その中でも、「バックビルディング型」線状降水帯は、長時間の大雨をもたらし、災害に直結する恐れが特に高い線状降水帯です。「バックビルディング型」線状降水帯は、上の図のようなしくみで、特徴として、地上付近の風(下層風)と上空の風(中層風)が同じ方角であることがあげられます。

沖縄の梅雨明けはまだ 那覇市の6月の降水量700ミリ超 16年ぶり

6月は、南西諸島付近に前線が停滞する日が多くなりました。沖縄の平年の梅雨明けは、6月21日ごろで、今年の梅雨明けは平年より遅れています。沖縄では雨量が多くなっており、那覇市では、6月1日から29日正午までの降水量は、799ミリになりました。那覇市で6月に降水量が700ミリを超えるのは、2005年以来、16年ぶりです。2005年の那覇市の6月の降水量は860.5ミリで、統計開始1891年以来1位の値です。
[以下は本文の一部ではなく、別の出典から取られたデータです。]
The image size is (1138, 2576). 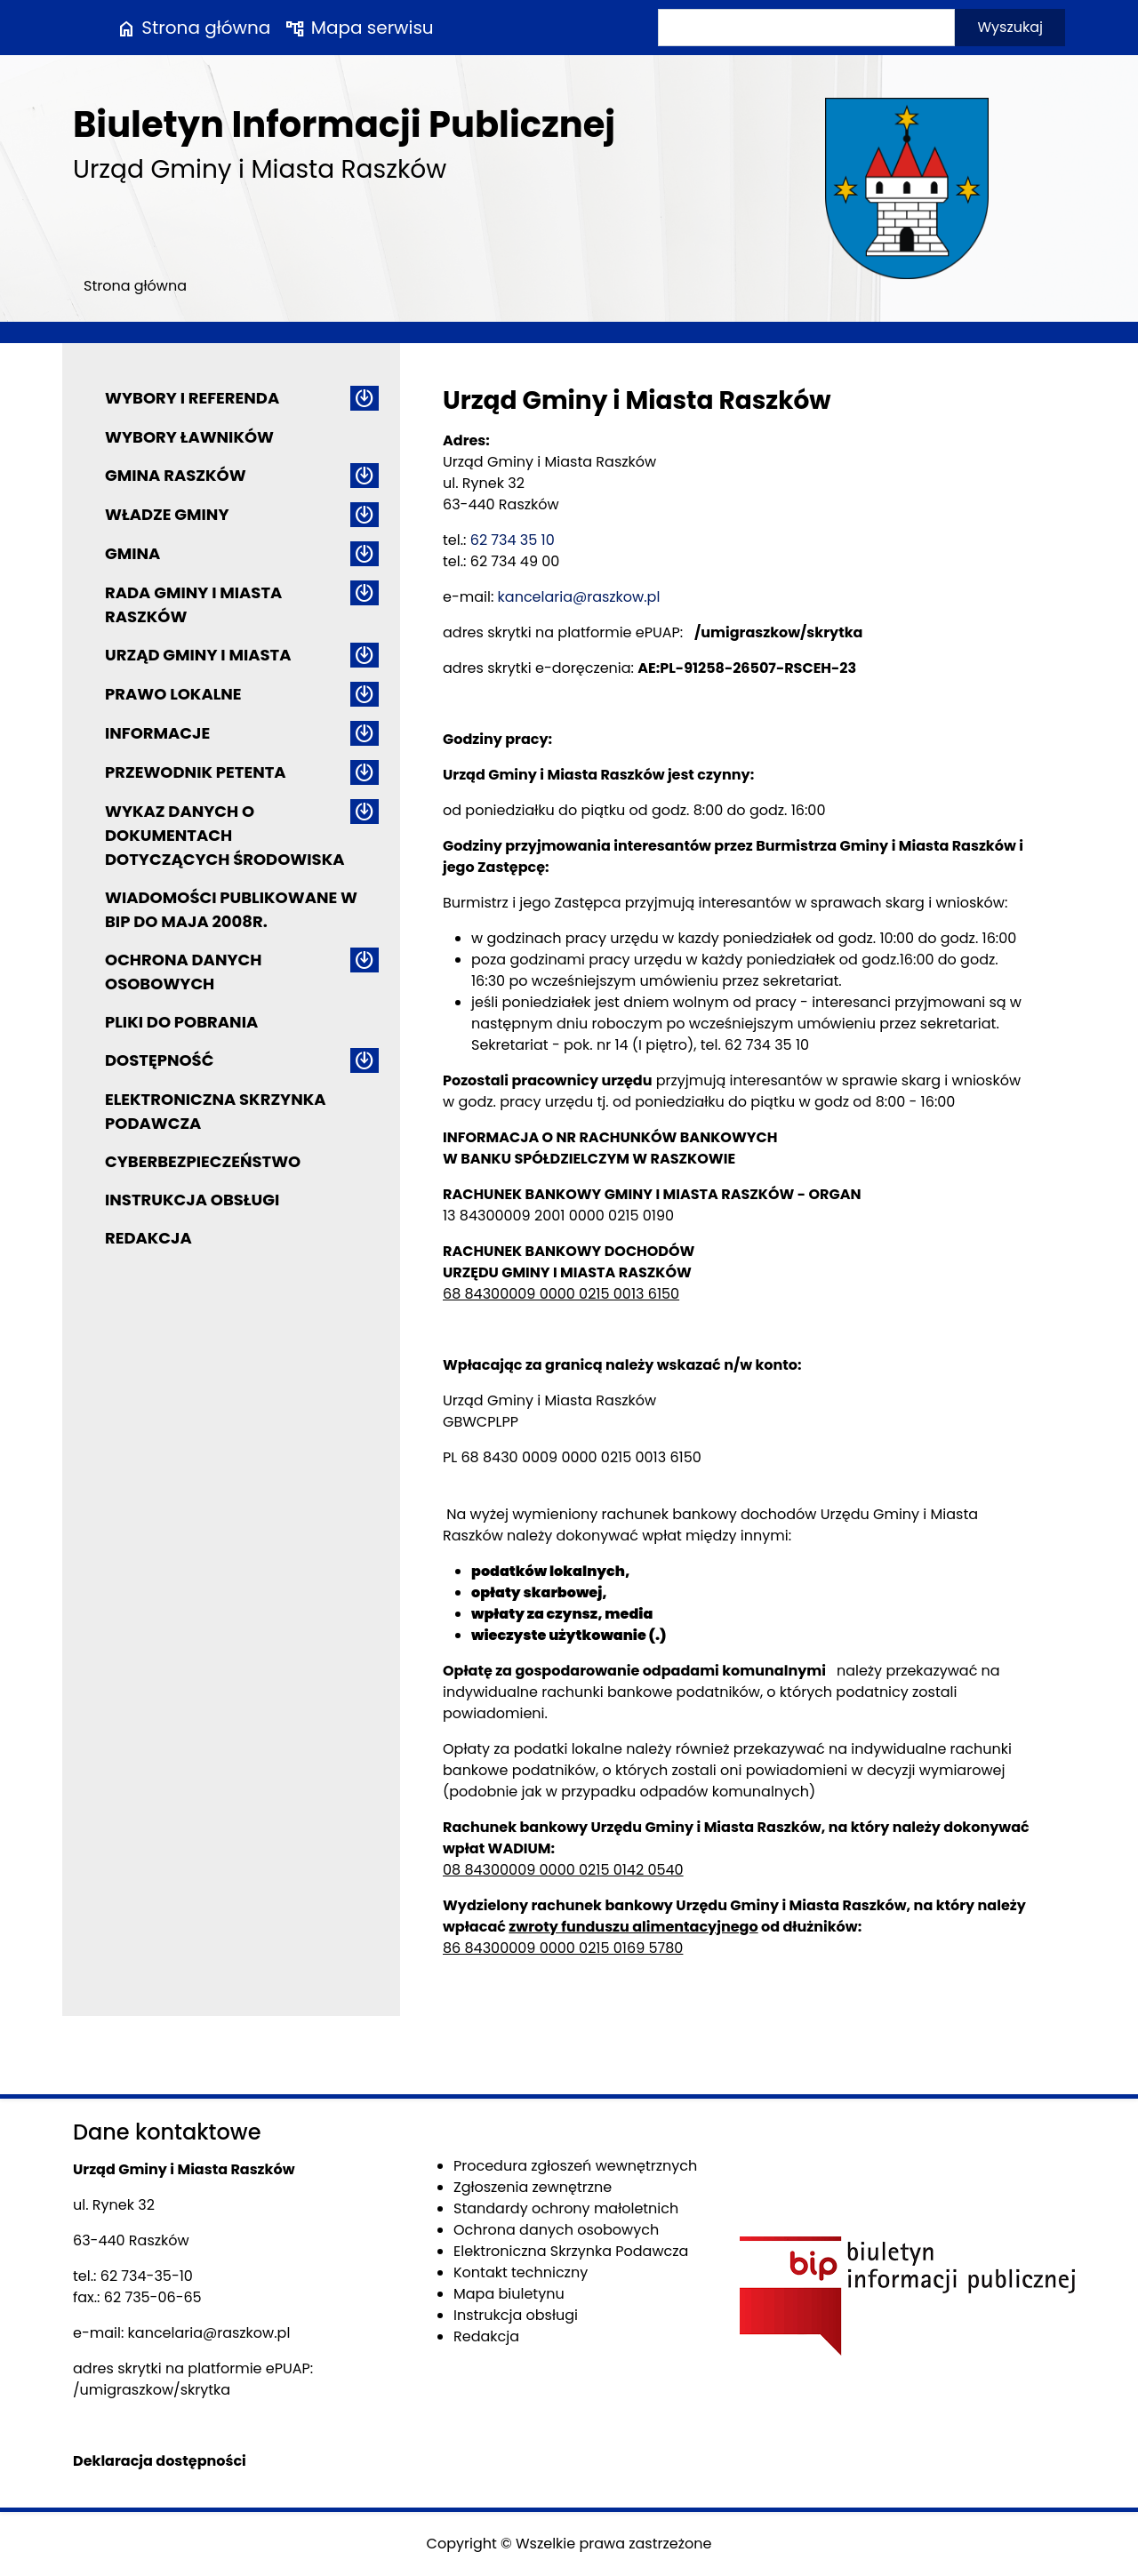 What do you see at coordinates (231, 909) in the screenshot?
I see `Wiadomości publikowane w BIP do maja 2008r.` at bounding box center [231, 909].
今年は、29日正午の時点で、これに次ぐ2位の値になっています。

沖縄 梅雨末期の大雨に引き続き警戒を

沖縄では、前線や暖かく湿った空気の影響が、7月1日まで続く見込みです。発達した雨雲がかかることもあるでしょう。引き続き土砂災害などに警戒が必要です。沖縄に夏をもたらす太平洋高気圧が強まるのは7月2日ごろの見込みです。